Extracted records:

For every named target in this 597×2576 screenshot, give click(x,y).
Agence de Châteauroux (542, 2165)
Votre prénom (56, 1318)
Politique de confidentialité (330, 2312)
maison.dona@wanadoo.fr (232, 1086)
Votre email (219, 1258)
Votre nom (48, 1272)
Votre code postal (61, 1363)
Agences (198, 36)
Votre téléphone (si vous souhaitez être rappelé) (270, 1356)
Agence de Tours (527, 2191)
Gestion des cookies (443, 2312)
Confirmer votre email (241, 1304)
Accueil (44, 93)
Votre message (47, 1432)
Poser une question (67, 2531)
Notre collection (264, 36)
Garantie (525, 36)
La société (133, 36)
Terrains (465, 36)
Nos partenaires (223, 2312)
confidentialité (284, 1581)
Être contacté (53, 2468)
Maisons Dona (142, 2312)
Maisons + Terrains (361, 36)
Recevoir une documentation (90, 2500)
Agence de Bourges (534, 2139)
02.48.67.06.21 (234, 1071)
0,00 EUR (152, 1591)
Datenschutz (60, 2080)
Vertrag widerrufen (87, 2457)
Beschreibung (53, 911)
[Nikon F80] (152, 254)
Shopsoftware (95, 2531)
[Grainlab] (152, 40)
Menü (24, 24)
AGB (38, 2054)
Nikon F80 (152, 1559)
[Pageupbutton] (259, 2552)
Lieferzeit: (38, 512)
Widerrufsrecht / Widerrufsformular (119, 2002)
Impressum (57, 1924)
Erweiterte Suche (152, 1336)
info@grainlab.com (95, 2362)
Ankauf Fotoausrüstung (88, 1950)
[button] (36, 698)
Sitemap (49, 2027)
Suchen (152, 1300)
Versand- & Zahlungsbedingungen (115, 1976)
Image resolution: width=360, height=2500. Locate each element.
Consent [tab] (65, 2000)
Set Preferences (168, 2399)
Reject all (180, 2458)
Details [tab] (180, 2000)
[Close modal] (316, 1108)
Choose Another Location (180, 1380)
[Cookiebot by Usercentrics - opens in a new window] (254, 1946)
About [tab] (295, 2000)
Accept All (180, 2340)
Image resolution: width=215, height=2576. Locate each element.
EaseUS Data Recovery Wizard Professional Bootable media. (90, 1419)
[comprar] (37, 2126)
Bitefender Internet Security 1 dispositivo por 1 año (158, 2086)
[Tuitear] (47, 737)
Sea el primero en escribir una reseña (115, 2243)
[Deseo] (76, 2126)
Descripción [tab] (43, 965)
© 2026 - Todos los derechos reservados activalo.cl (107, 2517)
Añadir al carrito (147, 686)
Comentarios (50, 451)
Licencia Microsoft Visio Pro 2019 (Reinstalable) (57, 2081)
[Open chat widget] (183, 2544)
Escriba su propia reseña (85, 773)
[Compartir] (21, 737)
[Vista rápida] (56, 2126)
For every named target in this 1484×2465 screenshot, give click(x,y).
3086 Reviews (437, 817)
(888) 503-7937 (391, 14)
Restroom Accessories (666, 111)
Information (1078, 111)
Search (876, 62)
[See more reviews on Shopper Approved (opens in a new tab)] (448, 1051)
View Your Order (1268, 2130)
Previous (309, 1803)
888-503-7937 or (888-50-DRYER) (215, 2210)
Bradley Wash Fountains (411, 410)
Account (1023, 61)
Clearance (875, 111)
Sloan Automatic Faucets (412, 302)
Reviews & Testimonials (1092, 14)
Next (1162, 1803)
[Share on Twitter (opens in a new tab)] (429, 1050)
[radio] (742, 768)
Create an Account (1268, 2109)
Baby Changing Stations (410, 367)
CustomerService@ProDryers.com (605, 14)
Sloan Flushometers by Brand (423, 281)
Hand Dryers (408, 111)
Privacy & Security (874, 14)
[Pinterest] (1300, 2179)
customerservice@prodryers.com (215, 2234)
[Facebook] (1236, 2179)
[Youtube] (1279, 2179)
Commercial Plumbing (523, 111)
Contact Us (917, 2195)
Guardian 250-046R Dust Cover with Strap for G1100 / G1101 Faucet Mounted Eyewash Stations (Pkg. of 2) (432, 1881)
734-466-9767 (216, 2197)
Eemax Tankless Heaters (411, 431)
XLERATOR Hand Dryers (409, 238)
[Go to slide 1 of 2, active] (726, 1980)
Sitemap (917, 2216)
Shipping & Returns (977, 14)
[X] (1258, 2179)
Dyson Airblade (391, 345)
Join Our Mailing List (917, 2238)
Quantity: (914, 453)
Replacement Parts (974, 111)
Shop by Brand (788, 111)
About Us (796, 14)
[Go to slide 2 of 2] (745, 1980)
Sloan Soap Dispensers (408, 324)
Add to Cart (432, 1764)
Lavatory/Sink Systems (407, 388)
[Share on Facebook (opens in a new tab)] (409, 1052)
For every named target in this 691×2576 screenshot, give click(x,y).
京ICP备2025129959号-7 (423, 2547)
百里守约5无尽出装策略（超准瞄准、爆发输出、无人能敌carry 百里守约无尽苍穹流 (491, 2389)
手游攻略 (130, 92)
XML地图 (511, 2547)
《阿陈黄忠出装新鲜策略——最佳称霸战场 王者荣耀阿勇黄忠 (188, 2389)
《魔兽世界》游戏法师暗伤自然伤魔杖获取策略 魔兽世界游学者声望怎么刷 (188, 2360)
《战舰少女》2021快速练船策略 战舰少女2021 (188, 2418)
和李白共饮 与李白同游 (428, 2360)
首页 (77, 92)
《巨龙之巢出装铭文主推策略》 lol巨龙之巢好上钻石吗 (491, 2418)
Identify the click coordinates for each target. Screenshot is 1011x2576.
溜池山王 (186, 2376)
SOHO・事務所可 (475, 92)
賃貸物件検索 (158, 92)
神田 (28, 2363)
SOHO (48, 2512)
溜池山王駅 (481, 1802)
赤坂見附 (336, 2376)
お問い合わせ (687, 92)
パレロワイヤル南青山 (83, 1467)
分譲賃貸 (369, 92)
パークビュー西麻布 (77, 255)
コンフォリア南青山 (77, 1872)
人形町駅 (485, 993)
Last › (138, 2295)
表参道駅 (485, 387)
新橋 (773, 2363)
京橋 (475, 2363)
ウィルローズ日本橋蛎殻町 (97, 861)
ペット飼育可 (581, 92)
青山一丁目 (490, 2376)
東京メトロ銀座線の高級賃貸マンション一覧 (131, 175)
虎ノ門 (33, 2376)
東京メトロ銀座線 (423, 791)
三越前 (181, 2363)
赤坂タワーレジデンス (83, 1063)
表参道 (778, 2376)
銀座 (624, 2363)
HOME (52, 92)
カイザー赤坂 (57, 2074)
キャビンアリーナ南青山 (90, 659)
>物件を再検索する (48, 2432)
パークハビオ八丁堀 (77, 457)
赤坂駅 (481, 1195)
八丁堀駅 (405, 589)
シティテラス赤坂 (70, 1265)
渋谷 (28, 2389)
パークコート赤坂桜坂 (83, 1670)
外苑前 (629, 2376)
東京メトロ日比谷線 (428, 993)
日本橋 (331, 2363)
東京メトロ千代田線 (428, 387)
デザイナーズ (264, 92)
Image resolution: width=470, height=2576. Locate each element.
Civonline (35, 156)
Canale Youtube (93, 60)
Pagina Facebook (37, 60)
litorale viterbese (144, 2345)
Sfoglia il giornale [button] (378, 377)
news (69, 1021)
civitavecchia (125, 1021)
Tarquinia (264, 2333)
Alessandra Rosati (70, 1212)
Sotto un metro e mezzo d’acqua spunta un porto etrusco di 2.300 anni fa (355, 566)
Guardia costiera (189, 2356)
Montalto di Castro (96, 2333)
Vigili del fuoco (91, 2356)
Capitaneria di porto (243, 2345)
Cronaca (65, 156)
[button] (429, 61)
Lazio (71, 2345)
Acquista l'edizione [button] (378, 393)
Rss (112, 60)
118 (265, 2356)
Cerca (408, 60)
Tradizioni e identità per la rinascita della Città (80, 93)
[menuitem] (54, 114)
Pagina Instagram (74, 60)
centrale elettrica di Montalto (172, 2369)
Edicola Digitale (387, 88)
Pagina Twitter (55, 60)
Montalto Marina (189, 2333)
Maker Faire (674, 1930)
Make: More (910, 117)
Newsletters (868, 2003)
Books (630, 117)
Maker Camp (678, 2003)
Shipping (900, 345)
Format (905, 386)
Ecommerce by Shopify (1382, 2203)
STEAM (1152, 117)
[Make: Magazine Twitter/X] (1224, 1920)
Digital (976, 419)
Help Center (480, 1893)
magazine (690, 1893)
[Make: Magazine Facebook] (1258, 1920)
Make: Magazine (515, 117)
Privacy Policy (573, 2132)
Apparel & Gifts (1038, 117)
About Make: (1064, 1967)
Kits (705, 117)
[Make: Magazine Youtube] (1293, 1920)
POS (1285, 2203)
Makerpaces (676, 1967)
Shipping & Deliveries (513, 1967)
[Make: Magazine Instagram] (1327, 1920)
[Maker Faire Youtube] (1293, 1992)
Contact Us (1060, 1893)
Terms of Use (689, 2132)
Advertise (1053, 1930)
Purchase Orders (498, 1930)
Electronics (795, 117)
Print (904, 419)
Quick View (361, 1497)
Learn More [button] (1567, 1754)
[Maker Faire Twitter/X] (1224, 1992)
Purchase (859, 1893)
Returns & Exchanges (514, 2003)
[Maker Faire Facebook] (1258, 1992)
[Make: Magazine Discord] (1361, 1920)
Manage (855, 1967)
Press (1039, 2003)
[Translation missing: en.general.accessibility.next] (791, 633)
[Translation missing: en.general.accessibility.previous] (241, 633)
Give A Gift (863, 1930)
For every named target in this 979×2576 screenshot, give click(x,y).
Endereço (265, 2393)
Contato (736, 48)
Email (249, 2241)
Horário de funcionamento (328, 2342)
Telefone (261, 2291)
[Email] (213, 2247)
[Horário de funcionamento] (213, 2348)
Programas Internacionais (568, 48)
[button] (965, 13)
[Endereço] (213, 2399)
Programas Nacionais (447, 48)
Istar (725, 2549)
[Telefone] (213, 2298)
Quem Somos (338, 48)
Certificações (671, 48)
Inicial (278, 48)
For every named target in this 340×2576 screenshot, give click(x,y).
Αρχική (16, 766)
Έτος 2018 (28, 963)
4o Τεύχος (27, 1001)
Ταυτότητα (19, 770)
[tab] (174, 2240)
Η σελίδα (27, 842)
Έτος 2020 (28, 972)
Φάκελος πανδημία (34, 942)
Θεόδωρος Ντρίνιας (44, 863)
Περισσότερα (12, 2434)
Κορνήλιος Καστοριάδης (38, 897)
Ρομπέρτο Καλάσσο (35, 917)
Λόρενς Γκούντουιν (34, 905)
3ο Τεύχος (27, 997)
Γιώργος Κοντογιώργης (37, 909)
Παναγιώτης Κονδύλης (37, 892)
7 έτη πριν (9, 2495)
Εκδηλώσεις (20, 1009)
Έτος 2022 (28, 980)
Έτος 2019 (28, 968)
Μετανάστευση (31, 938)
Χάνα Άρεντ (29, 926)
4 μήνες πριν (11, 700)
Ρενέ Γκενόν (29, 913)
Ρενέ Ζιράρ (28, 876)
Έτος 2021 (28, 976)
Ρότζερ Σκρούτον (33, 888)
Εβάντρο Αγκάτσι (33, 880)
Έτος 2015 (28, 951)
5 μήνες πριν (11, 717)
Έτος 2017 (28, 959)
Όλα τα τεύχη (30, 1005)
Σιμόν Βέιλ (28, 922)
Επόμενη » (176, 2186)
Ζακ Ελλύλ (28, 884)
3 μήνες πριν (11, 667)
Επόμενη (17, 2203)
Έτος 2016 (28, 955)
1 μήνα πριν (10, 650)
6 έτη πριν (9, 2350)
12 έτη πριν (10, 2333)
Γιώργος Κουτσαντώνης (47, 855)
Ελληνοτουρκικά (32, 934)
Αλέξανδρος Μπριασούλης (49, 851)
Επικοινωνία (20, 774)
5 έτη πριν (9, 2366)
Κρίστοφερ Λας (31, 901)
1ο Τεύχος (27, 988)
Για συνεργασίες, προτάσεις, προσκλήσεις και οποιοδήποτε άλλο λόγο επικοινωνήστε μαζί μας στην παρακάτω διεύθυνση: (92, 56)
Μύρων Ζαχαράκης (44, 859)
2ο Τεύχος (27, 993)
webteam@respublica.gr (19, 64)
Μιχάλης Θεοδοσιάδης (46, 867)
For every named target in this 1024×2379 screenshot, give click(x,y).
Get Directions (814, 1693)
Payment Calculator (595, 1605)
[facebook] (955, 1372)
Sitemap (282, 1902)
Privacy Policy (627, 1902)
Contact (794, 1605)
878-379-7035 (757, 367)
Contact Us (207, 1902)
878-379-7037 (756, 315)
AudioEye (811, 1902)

• EXERCISE DESCRIPTION: Please provide an exact transcription of each line from the one holding "Istar (725, 2549)" through the final line of the data above.

• RESPONSE FOR THIS EXERCISE:
Istar (725, 2549)
[Telefone] (213, 2298)
Quem Somos (338, 48)
Certificações (671, 48)
Inicial (278, 48)
For every named target in this 340×2576 screenshot, give click(x,y).
Αρχική (16, 766)
Έτος 2018 (28, 963)
4o Τεύχος (27, 1001)
Ταυτότητα (19, 770)
[tab] (174, 2240)
Η σελίδα (27, 842)
Έτος 2020 (28, 972)
Φάκελος πανδημία (34, 942)
Θεόδωρος Ντρίνιας (44, 863)
Περισσότερα (12, 2434)
Κορνήλιος Καστοριάδης (38, 897)
Ρομπέρτο Καλάσσο (35, 917)
Λόρενς Γκούντουιν (34, 905)
3ο Τεύχος (27, 997)
Γιώργος Κοντογιώργης (37, 909)
Παναγιώτης Κονδύλης (37, 892)
7 έτη πριν (9, 2495)
Εκδηλώσεις (20, 1009)
Έτος 2022 (28, 980)
Έτος 2019 (28, 968)
Μετανάστευση (31, 938)
Χάνα Άρεντ (29, 926)
4 μήνες πριν (11, 700)
Ρενέ Γκενόν (29, 913)
Ρενέ Ζιράρ (28, 876)
Έτος 2021 (28, 976)
Ρότζερ Σκρούτον (33, 888)
Εβάντρο Αγκάτσι (33, 880)
Έτος 2015 (28, 951)
5 μήνες πριν (11, 717)
Έτος 2017 (28, 959)
Όλα τα τεύχη (30, 1005)
Σιμόν Βέιλ (28, 922)
Επόμενη » (176, 2186)
Ζακ Ελλύλ (28, 884)
3 μήνες πριν (11, 667)
Επόμενη (17, 2203)
Έτος 2016 (28, 955)
1 μήνα πριν (10, 650)
6 έτη πριν (9, 2350)
12 έτη πριν (10, 2333)
Γιώργος Κουτσαντώνης (47, 855)
Ελληνοτουρκικά (32, 934)
Αλέξανδρος Μπριασούλης (49, 851)
Επικοινωνία (20, 774)
5 έτη πριν (9, 2366)
Κρίστοφερ Λας (31, 901)
1ο Τεύχος (27, 988)
Για συνεργασίες, προτάσεις, προσκλήσεις και οποιοδήποτε άλλο λόγο επικοινωνήστε μαζί μας στην παρακάτω διεύθυνση: (92, 56)
Μύρων Ζαχαράκης (44, 859)
2ο Τεύχος (27, 993)
webteam@respublica.gr (19, 64)
Μιχάλης Θεοδοσιάδης (46, 867)
For every named target in this 1024×2379 screenshot, give click(x,y).
Get Directions (814, 1693)
Payment Calculator (595, 1605)
[facebook] (955, 1372)
Sitemap (282, 1902)
Privacy Policy (627, 1902)
Contact (794, 1605)
878-379-7035 (757, 367)
Contact Us (207, 1902)
878-379-7037 (756, 315)
AudioEye (811, 1902)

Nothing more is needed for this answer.